What follows is a listing; repeat exactly, and only, its lines from the one holding "Task: Switch to the Kubernetes tab" through the last, leaving any pictures out.
'''
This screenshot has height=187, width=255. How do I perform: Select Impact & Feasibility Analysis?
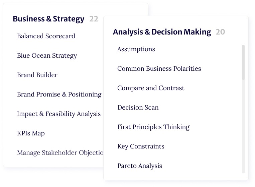[x=59, y=114]
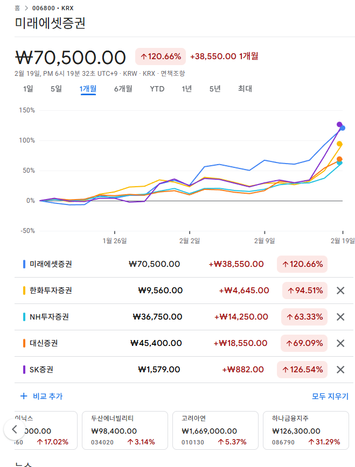The height and width of the screenshot is (467, 355).
Task: Switch to the 5일 chart range
Action: (56, 89)
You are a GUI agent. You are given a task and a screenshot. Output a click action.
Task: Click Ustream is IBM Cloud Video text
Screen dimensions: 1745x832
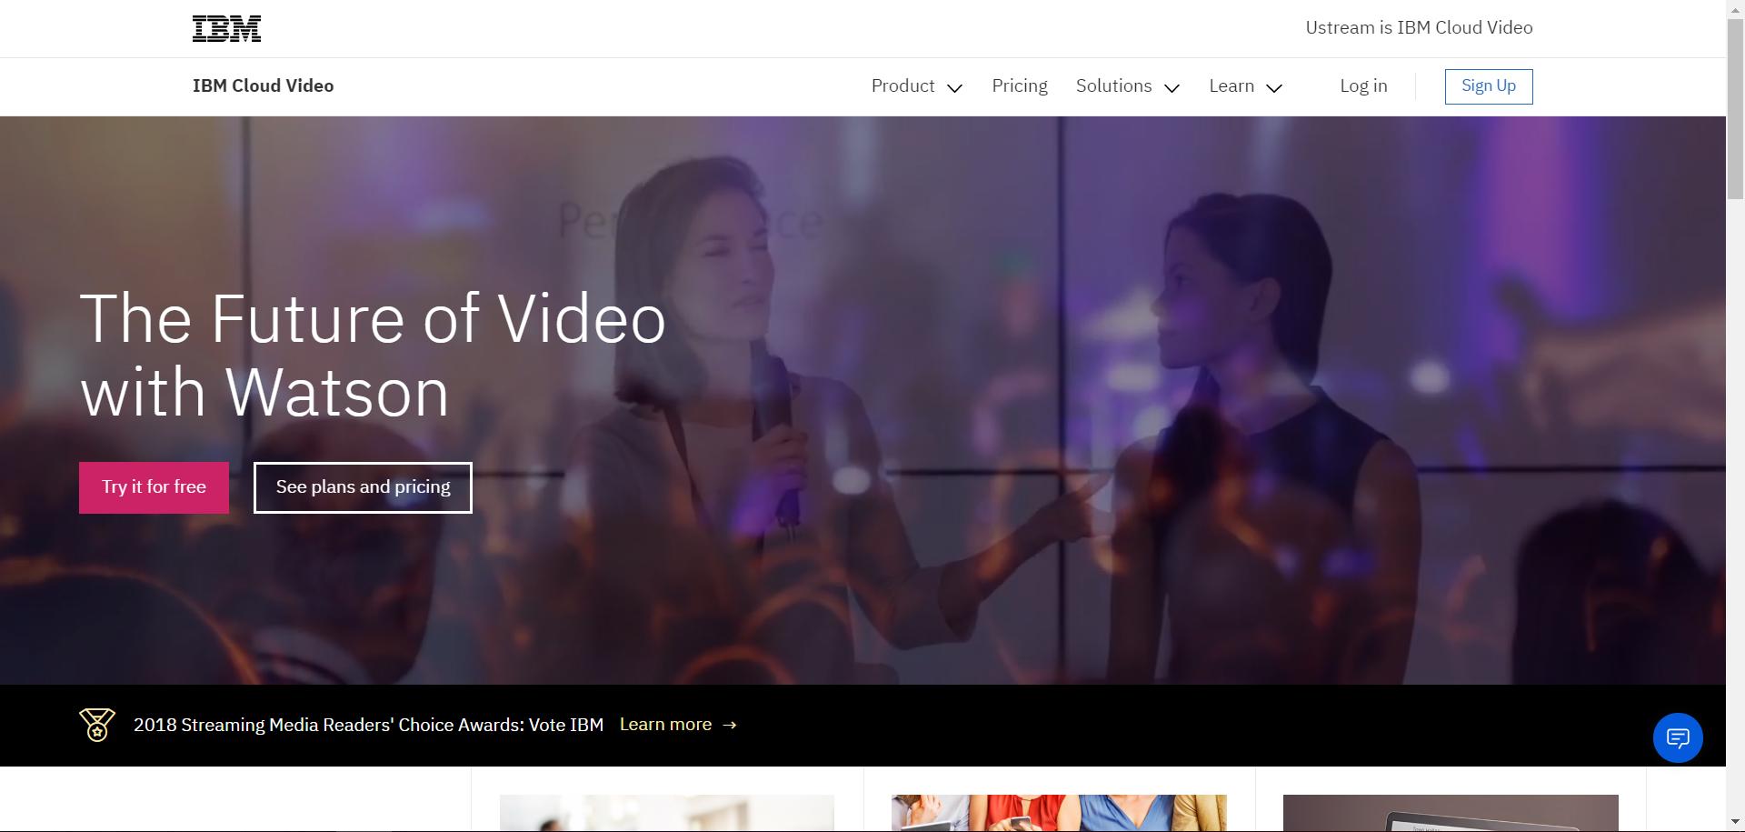[x=1419, y=28]
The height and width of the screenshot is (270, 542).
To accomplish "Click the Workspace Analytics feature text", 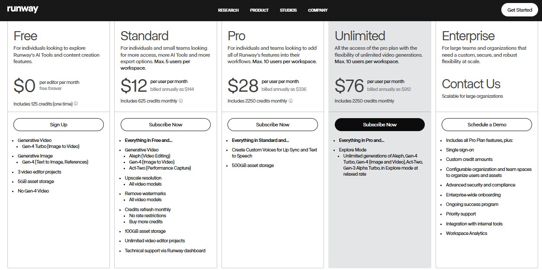I will point(466,233).
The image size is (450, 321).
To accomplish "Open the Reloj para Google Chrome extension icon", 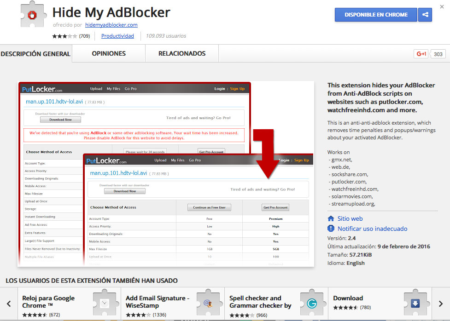I will point(104,303).
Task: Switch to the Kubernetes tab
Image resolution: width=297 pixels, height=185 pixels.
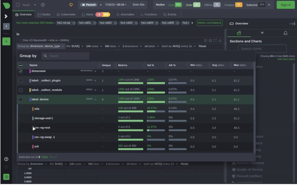Action: click(x=66, y=14)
'''
■ FINAL ANSWER
Task: Switch to the Kubernetes tab
Image resolution: width=297 pixels, height=185 pixels.
Action: click(x=66, y=14)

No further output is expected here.